EXERCISE BRIEF => For the entries below, the expected answer is the line with "Instruction: Switch to the Настройки tab", the line with "Remove the purchase", and every line between them, exactly as written, and nothing more.

##### INFORMATION SHOWN #####

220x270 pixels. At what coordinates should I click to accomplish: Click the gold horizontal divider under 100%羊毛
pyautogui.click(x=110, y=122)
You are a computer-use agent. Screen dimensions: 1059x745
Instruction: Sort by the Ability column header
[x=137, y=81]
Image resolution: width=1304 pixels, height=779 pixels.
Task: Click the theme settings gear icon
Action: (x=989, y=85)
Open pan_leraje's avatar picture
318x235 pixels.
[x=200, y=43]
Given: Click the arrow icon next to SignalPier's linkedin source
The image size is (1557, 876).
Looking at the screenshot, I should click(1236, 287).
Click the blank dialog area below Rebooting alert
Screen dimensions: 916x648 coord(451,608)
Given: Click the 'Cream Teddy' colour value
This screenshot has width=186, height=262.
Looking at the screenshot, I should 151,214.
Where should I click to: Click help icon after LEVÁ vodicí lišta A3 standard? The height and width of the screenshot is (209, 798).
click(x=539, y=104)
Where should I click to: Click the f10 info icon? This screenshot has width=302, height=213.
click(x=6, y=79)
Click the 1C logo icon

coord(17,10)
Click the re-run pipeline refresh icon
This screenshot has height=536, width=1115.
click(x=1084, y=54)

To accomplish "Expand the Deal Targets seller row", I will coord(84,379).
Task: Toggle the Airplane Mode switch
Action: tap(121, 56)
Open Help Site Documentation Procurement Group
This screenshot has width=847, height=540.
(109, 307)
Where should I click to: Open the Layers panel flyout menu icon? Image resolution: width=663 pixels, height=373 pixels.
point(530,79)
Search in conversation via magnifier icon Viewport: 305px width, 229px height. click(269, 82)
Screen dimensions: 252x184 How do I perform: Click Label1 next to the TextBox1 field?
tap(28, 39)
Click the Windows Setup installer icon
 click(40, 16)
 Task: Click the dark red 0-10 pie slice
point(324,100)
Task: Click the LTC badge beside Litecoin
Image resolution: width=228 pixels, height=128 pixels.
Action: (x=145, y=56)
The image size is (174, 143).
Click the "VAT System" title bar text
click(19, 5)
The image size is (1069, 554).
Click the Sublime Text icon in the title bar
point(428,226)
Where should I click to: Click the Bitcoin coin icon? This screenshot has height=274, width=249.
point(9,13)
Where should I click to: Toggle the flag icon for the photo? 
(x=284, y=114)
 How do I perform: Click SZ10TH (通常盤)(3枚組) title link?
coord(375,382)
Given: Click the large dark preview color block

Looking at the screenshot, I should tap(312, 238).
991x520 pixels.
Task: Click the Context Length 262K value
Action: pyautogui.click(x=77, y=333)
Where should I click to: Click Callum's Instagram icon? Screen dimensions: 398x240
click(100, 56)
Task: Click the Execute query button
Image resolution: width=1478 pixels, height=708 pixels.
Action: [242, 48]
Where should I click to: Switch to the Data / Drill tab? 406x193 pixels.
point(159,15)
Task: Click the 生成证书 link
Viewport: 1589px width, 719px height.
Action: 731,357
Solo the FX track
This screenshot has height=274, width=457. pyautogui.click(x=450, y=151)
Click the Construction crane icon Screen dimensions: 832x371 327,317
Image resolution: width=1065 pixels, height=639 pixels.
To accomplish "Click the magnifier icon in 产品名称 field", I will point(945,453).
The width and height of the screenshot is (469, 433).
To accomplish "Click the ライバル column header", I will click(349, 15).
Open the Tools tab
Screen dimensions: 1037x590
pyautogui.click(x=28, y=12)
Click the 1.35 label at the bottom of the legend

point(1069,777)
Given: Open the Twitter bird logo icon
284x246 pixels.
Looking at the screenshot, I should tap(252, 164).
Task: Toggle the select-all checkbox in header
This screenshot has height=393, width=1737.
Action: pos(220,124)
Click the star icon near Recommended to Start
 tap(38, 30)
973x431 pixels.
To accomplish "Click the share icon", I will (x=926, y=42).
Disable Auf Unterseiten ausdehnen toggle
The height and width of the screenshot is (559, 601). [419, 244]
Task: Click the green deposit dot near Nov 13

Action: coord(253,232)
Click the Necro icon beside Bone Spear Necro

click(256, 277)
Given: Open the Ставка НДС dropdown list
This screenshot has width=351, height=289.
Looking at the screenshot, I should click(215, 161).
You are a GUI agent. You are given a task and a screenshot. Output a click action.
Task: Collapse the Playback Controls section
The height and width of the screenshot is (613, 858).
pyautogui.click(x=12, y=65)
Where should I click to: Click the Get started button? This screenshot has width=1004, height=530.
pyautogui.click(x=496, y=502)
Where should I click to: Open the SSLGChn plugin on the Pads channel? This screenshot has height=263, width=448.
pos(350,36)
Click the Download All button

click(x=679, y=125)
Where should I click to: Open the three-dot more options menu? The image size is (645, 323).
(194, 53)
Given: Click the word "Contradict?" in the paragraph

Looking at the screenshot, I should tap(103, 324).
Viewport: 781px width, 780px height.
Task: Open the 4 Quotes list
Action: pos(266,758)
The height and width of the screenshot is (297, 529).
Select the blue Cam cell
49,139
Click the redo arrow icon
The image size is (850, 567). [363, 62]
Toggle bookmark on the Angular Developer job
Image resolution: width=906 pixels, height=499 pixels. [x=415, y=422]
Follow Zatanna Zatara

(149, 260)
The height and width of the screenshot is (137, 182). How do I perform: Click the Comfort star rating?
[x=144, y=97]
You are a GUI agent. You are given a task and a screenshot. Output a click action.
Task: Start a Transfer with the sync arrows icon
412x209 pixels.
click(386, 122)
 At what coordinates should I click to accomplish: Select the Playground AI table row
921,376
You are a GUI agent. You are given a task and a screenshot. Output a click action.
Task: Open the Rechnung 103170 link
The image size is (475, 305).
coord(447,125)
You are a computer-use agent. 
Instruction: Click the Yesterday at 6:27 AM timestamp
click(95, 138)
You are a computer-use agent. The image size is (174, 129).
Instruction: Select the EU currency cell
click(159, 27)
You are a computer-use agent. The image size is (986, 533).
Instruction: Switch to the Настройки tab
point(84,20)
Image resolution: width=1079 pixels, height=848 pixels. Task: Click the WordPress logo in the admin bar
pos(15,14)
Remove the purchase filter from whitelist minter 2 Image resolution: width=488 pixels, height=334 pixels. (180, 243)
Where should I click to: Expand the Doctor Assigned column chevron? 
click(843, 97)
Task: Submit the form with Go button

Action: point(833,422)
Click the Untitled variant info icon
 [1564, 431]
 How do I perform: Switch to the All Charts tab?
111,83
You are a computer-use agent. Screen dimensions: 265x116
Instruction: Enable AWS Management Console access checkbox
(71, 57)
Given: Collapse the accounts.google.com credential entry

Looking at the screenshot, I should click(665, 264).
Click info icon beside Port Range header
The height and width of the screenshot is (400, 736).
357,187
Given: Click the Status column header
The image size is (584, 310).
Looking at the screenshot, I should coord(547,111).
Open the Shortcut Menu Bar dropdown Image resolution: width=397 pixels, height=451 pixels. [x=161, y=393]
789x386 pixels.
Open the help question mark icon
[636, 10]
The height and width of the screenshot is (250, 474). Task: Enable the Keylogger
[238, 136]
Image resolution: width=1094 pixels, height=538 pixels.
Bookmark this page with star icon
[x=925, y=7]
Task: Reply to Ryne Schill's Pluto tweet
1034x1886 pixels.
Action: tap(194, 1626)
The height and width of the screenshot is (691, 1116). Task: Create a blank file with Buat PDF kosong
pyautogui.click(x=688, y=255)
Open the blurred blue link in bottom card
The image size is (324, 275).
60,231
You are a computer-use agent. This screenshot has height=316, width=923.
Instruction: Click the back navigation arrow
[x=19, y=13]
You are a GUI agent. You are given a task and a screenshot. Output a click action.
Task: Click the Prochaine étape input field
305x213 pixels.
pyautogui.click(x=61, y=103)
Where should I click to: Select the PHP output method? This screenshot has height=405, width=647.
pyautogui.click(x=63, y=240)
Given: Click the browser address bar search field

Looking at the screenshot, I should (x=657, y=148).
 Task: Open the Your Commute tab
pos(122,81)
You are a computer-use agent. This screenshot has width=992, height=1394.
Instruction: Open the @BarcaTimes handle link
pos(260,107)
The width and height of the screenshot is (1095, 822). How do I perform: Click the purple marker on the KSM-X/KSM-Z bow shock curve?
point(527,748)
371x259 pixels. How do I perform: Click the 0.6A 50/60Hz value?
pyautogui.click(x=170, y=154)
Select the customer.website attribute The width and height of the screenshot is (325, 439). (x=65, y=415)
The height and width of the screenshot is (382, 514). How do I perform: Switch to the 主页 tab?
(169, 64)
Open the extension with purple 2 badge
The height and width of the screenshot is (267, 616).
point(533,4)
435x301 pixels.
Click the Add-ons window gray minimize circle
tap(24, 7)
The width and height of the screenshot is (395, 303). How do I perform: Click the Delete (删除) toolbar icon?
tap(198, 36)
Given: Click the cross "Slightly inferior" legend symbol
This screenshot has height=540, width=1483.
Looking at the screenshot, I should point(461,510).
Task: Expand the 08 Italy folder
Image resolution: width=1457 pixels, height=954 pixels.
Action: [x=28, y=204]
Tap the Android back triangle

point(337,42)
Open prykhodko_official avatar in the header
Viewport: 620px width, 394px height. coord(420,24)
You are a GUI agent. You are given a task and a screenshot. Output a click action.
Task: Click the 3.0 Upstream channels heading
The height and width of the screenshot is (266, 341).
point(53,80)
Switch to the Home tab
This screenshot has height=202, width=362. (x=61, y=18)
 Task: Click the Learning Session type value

#####

RESPONSE BELOW =>
Instruction: Switch to the Настройки tab
point(84,20)
Image resolution: width=1079 pixels, height=848 pixels. Task: Click the WordPress logo in the admin bar
pos(15,14)
Remove the purchase filter from whitelist minter 2 Image resolution: width=488 pixels, height=334 pixels. (180, 243)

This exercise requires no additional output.